(Data to process Opens)

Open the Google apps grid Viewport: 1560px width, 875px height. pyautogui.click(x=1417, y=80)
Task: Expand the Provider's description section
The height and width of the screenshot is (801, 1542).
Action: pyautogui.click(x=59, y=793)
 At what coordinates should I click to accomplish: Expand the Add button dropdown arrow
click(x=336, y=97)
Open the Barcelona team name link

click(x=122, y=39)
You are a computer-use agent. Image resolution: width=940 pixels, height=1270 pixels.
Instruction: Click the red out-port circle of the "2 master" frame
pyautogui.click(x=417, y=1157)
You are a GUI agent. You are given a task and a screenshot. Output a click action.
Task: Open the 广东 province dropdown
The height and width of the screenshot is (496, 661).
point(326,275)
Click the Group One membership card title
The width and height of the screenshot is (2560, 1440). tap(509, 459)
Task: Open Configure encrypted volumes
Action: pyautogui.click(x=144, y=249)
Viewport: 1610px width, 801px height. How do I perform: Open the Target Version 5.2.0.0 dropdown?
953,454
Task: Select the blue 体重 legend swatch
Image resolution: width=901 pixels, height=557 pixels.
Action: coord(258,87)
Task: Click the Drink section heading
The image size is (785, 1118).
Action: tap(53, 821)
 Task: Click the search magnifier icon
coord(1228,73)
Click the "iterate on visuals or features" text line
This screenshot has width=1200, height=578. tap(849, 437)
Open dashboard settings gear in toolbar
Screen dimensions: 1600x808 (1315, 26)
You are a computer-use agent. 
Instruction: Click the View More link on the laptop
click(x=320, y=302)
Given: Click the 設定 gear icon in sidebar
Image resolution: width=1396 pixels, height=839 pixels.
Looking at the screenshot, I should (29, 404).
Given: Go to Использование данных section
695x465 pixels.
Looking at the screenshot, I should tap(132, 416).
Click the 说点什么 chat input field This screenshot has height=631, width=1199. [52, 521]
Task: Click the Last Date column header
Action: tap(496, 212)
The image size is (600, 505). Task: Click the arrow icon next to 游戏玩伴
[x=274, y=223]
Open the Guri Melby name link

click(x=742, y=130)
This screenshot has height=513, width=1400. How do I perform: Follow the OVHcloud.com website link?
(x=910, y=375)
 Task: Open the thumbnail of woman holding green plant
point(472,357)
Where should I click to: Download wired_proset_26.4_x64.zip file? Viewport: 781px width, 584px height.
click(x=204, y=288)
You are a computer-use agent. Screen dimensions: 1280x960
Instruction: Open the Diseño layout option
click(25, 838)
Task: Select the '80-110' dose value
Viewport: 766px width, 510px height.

(Data to process Closes)

What is expected: Word for word, set down the complete listing once more.

Exercise solution:
Open the Google apps grid Viewport: 1560px width, 875px height. pyautogui.click(x=1417, y=80)
Task: Expand the Provider's description section
The height and width of the screenshot is (801, 1542).
Action: pyautogui.click(x=59, y=793)
 At what coordinates should I click to accomplish: Expand the Add button dropdown arrow
click(x=336, y=97)
Open the Barcelona team name link

click(x=122, y=39)
You are a computer-use agent. Image resolution: width=940 pixels, height=1270 pixels.
Instruction: Click the red out-port circle of the "2 master" frame
pyautogui.click(x=417, y=1157)
You are a GUI agent. You are given a task and a screenshot. Output a click action.
Task: Open the 广东 province dropdown
The height and width of the screenshot is (496, 661).
point(326,275)
Click the Group One membership card title
The width and height of the screenshot is (2560, 1440). tap(509, 459)
Task: Open Configure encrypted volumes
Action: pyautogui.click(x=144, y=249)
Viewport: 1610px width, 801px height. How do I perform: Open the Target Version 5.2.0.0 dropdown?
953,454
Task: Select the blue 体重 legend swatch
Image resolution: width=901 pixels, height=557 pixels.
Action: coord(258,87)
Task: Click the Drink section heading
The image size is (785, 1118).
Action: tap(53, 821)
 Task: Click the search magnifier icon
coord(1228,73)
Click the "iterate on visuals or features" text line
This screenshot has width=1200, height=578. tap(849, 437)
Open dashboard settings gear in toolbar
Screen dimensions: 1600x808 (1315, 26)
You are a computer-use agent. 
Instruction: Click the View More link on the laptop
click(x=320, y=302)
Given: Click the 設定 gear icon in sidebar
Image resolution: width=1396 pixels, height=839 pixels.
Looking at the screenshot, I should (29, 404).
Given: Go to Использование данных section
695x465 pixels.
Looking at the screenshot, I should tap(132, 416).
Click the 说点什么 chat input field This screenshot has height=631, width=1199. [52, 521]
Task: Click the Last Date column header
Action: tap(496, 212)
The image size is (600, 505). Task: Click the arrow icon next to 游戏玩伴
[x=274, y=223]
Open the Guri Melby name link

click(x=742, y=130)
This screenshot has height=513, width=1400. How do I perform: Follow the OVHcloud.com website link?
(x=910, y=375)
 Task: Open the thumbnail of woman holding green plant
point(472,357)
Where should I click to: Download wired_proset_26.4_x64.zip file? Viewport: 781px width, 584px height.
click(x=204, y=288)
You are a computer-use agent. Screen dimensions: 1280x960
Instruction: Open the Diseño layout option
click(25, 838)
Task: Select the '80-110' dose value
Viewport: 766px width, 510px height.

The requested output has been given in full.